Segment Start: TEXT BLOCK

Zombos Says: Fair (read the comic series instead)
I miss Doctor Miguelito Quixote Loveless (Michael Dunn), the diminutive villain with grand schemes on the 1960s television series The Wild Wild West. He was a villain to reckon with, one far above John Malkovich's burlap sack portrayal of renegade madman Quentin Turnbull in Jonah Hex. Loveless devoted his creatively criminal and misguided scientific genius to endless schemes embellished with his weapons of mass destruction, gleefully challenging government agent James West to stop him each time they crossed paths.
Paths are crossed in Jonah Hex, but they don't seem to head in any sensible direction. They meander around with the artlessness of that silly Wild Wild West movie with Will Smith, then saunter a well-trod vengeance trail much like The Outlaw Josey Whales, and finally stop plumb cold at the usual quest-between-mundane-here and mystical-there with less force than The Crow.
A weapon of mass destruction, created by Eli Whitney no less, figures prominently. They always do. Mysterious glowing balls of fire provide the triggering mechanism for larger balls of fiery, explosive material. Turnbull does a dry run of the weapon's capabilities by blowing up a small town just after church services. He threatens to blow up the nation's capital on the centennial celebration for July 4th. President Grant (Aidan Quinn) conscripts Jonah Hex (Josh Brolin) into hunting down Turnbull and ending the madman's grand scheme. The bad blood between Hex and Turnbull goes back aways: Turnbull killed Hex's family in retribution for Hex causing the death of his son.

Segment End: TEXT BLOCK
Segment Start: RECORDED DATA

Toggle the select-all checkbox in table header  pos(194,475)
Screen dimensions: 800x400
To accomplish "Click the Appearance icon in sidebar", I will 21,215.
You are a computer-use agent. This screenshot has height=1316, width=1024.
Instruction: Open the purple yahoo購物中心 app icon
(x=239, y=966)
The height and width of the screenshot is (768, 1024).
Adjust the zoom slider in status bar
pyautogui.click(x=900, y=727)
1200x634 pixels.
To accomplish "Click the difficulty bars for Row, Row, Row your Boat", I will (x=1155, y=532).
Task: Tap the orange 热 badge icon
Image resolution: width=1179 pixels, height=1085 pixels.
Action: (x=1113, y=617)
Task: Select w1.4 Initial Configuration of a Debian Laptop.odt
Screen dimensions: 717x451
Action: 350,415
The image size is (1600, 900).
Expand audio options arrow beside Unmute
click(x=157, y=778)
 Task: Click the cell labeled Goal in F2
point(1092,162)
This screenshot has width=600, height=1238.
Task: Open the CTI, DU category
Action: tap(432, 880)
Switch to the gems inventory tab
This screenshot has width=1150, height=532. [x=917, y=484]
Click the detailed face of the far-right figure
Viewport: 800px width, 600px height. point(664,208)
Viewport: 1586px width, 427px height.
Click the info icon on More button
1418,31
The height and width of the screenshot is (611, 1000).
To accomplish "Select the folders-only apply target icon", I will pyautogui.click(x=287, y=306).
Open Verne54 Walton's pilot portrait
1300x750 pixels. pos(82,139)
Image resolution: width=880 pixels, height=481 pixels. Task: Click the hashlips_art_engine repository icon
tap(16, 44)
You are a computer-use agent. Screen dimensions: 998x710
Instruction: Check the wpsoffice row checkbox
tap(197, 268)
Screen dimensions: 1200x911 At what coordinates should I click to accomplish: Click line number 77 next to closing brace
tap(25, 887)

Segment End: RECORDED DATA

## YOUR TASKS
**A.** Quote the Jonah Hex review word for word, everything from "I miss Doctor" down to "than The Crow.".
**B.** According to the Jonah Hex review, why did Turnbull kill Hex's family? Answer in one to three sentences.

## TASK ANSWERS
**A.**
I miss Doctor Miguelito Quixote Loveless (Michael Dunn), the diminutive villain with grand schemes on the 1960s television series The Wild Wild West. He was a villain to reckon with, one far above John Malkovich's burlap sack portrayal of renegade madman Quentin Turnbull in Jonah Hex. Loveless devoted his creatively criminal and misguided scientific genius to endless schemes embellished with his weapons of mass destruction, gleefully challenging government agent James West to stop him each time they crossed paths.
Paths are crossed in Jonah Hex, but they don't seem to head in any sensible direction. They meander around with the artlessness of that silly Wild Wild West movie with Will Smith, then saunter a well-trod vengeance trail much like The Outlaw Josey Whales, and finally stop plumb cold at the usual quest-between-mundane-here and mystical-there with less force than The Crow.

**B.** Turnbull killed Hex's family as payback because Hex caused the death of Turnbull's son.